• **Set task**: Output every line from the start of the records through the line containing "click(72, 112)", inclusive, as a JSON list of strings with one string per line and blank lines omitted.

• **Data for the task**:

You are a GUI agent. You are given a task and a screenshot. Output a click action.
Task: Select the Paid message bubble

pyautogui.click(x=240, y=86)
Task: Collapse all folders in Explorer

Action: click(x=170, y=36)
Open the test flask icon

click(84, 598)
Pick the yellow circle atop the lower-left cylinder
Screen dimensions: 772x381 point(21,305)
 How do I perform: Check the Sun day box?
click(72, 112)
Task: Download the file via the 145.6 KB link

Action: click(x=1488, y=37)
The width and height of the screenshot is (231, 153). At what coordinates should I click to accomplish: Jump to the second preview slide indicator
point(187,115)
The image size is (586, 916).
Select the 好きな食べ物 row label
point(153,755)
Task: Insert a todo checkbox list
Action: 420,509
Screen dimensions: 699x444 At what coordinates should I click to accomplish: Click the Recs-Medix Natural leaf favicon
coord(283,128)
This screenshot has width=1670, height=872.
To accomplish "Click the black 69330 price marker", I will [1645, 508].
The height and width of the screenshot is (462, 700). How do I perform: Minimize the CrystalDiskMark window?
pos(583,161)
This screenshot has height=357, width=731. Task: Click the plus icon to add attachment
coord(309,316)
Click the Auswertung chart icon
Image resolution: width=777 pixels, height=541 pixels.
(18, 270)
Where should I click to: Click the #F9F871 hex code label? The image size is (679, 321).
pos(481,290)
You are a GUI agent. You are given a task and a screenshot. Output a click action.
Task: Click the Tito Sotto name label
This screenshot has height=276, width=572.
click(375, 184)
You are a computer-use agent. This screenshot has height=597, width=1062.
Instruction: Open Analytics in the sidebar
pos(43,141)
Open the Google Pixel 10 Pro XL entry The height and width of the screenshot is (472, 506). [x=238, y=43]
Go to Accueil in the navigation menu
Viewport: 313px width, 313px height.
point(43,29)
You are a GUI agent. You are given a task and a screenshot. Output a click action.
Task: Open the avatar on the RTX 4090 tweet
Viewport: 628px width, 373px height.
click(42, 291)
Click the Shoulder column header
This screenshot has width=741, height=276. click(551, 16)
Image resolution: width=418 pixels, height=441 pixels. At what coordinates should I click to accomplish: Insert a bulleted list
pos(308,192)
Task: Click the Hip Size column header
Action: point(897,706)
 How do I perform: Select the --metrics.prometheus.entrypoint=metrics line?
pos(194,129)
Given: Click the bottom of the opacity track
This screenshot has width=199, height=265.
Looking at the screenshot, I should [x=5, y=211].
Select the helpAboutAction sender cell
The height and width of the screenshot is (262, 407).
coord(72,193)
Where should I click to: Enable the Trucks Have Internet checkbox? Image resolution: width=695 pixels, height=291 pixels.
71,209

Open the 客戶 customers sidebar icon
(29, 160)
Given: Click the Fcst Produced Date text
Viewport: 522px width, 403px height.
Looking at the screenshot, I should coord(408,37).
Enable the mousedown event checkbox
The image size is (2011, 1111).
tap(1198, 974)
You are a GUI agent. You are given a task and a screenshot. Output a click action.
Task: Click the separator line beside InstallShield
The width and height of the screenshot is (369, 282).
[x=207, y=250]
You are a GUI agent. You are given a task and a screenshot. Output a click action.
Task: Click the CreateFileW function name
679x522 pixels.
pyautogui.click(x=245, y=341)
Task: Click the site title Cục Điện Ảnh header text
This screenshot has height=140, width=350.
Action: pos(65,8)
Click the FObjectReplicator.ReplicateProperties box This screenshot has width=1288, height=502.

• **Correct response**:
[
  "You are a GUI agent. You are given a task and a screenshot. Output a click action.",
  "Task: Select the Paid message bubble",
  "pyautogui.click(x=240, y=86)",
  "Task: Collapse all folders in Explorer",
  "Action: click(x=170, y=36)",
  "Open the test flask icon",
  "click(84, 598)",
  "Pick the yellow circle atop the lower-left cylinder",
  "Screen dimensions: 772x381 point(21,305)",
  " How do I perform: Check the Sun day box?",
  "click(72, 112)"
]